Therefore, § 12(2) is not limited to initial offerings, and plaintiff’s non-time-barred § 12(2) claims may proceed.

III.

Defendants also move to dismiss plaintiff’s RICO claim under Rule 9(b) and on the ground that plaintiff has failed to assert a viable claim. According to defendant, the First Amended Complaint fails to allege an “enterprise.” The following allegations are said to lack the requisite specificity: the “pattern of racketeering activity,” defendants’ scienter, and the existence of a RICO conspiracy. In their reply brief defendants add that plaintiff cannot satisfy the “continuity plus” requirement of 18 U.S.C. § 1962.

To establish a civil RICO claim, plaintiff must plead (1) conduct (2) of an enterprise (3) through a pattern (4) of racketeering activity. Sedima, S.P.R.L. v. Imrex Co., 473 U.S. 479, 496, 105 S.Ct. 3275, 3285, 87 L.Ed.2d 346 (1985). On a motion to dismiss a RICO claim, the court must read the facts in the light most favorable to plaintiff and may dismiss the case only if “it is clear that no relief could be granted under any facts that could be proved consistent with the allegations.” H.J. Inc. v. Northwestern Bell Telephone Co., — U.S. -, 109 S.Ct. 2893, 2906, 106 L.Ed.2d 195 (1989), citing Hishon v. King & Spalding, 467 U.S. 69, 73, 104 S.Ct. 2229, 2232, 81 L.Ed.2d 59 (1984). By that standard, plaintiff has alleged a RICO claim sufficiently to defeat this motion to dismiss on the pleadings.

★ ★ ★ ★ ★ ★ ★

Brief 1:
In the records, scale the lines starting with the line that contains "Where should I click to: Close" and going on through the end of the records, and reproduce only those lines with their requests. Multiply every coordinate in the answers by 0.2, round each to a whole number with halves rounded up, and leave out the pictures.

Extracted material:
★ ★ ★ ★ ★ ★ ★

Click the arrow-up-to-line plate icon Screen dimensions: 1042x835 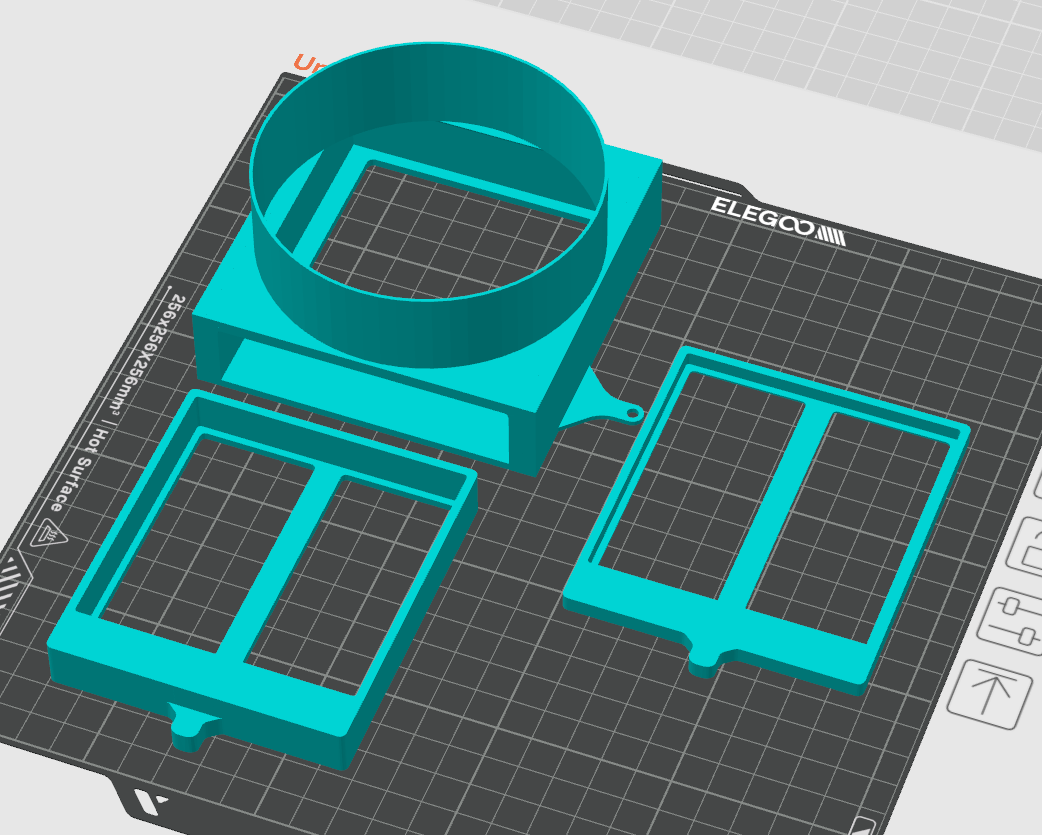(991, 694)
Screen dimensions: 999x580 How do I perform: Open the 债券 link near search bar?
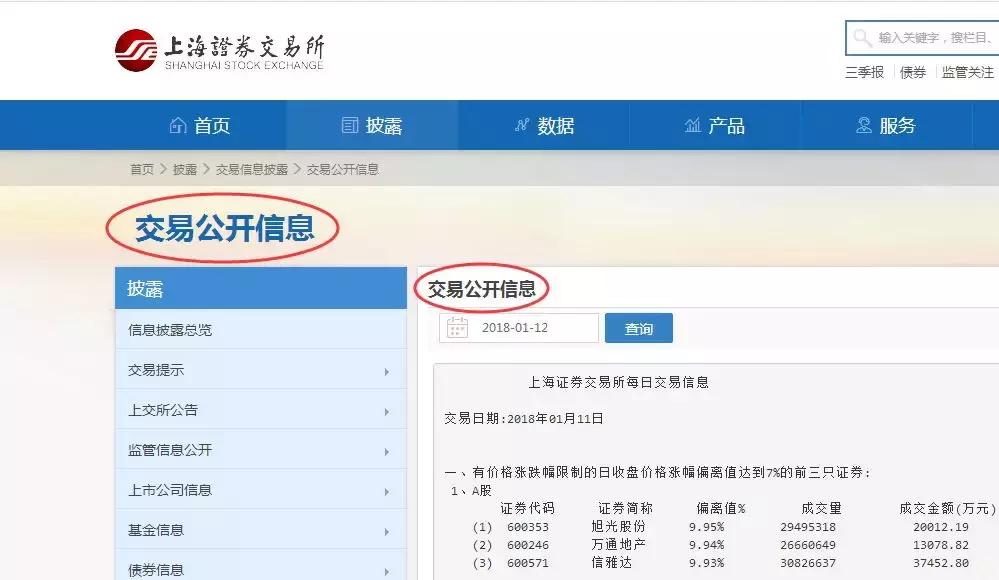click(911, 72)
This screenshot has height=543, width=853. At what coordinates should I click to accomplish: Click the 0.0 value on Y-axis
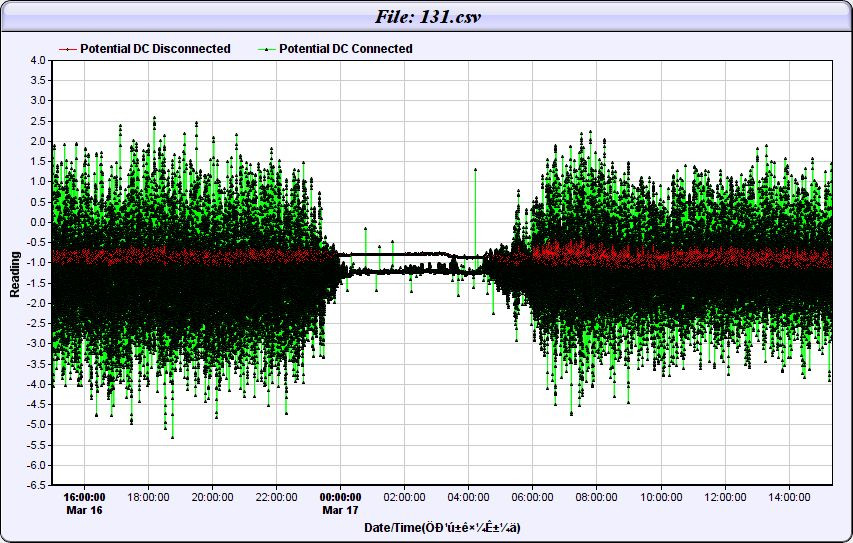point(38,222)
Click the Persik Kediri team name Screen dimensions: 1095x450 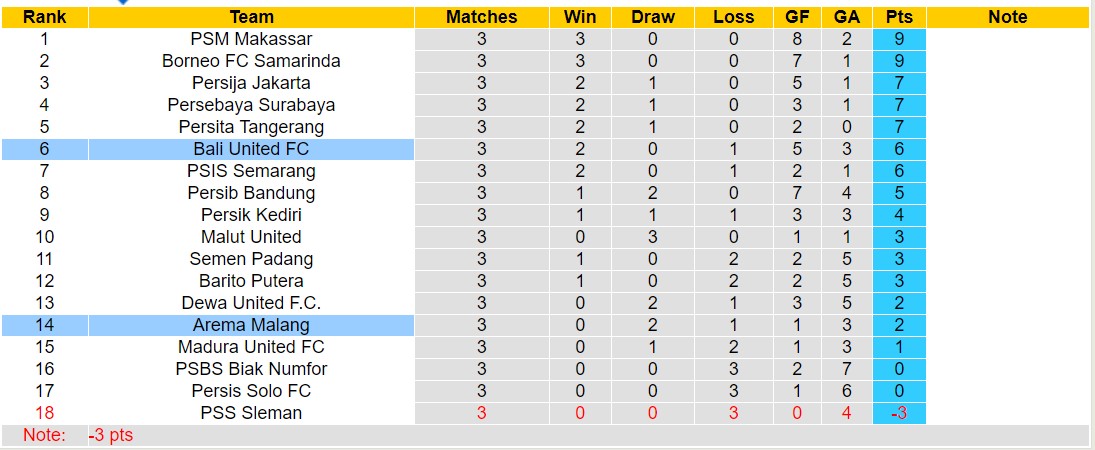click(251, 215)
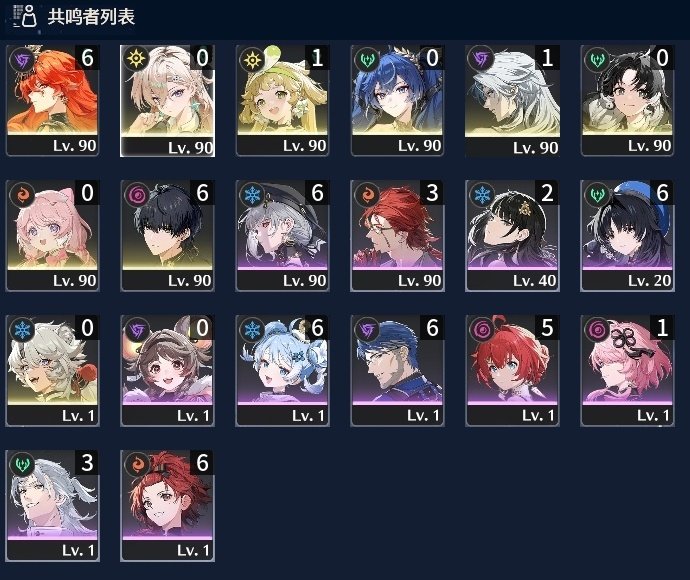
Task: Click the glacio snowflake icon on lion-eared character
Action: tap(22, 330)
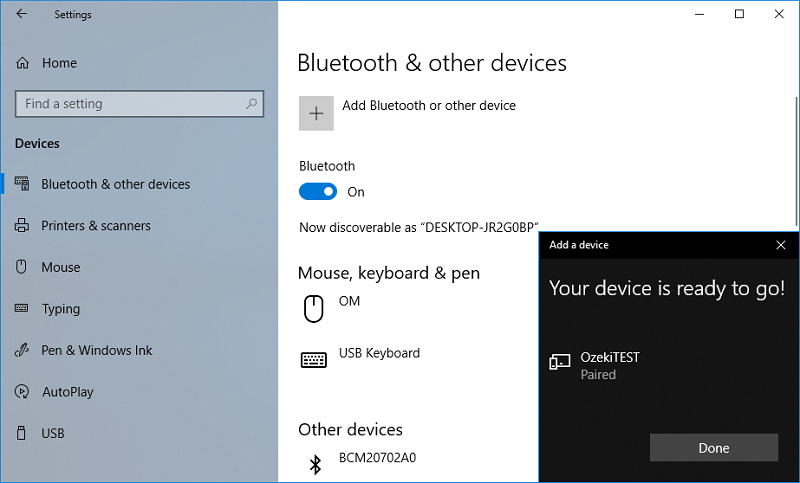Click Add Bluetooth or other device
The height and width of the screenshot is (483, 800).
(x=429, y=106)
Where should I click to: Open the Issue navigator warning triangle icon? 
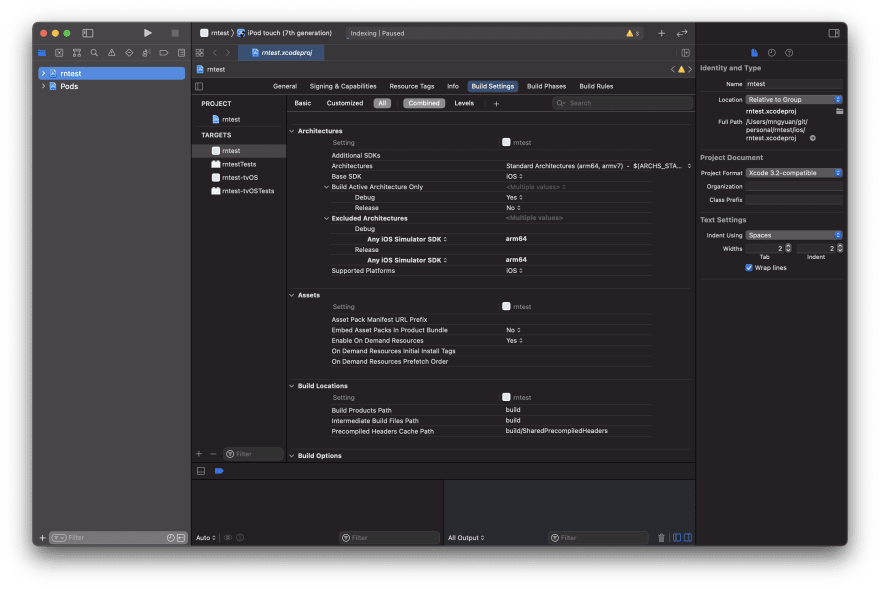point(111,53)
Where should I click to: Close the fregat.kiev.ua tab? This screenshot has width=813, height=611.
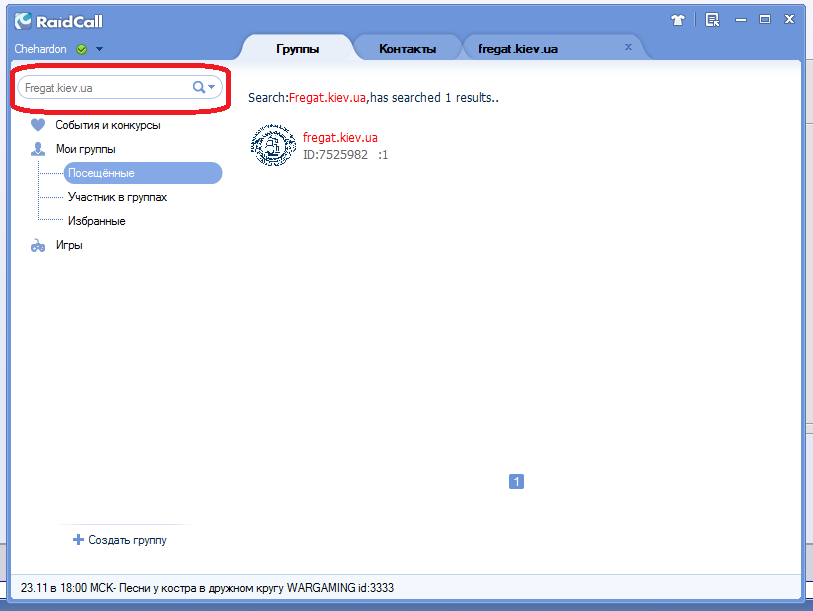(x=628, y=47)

★ ★ ★ ★ ★ ★ ★

Brief 2:
Translate this sentence from the legal excerpt into Spanish: "To establish a civil RICO claim, plaintiff must plead (1) conduct (2) of an enterprise (3) through a pattern (4) of racketeering activity."

Exercise output 1:
Where should I click to: Close the fregat.kiev.ua tab? This screenshot has width=813, height=611.
(x=126, y=9)

Exercise output 2:
Para establecer una demanda civil bajo RICO, el demandante debe alegar (1) la conducta (2) de una empresa (3) a través de un patrón (4) de actividad delictiva organizada.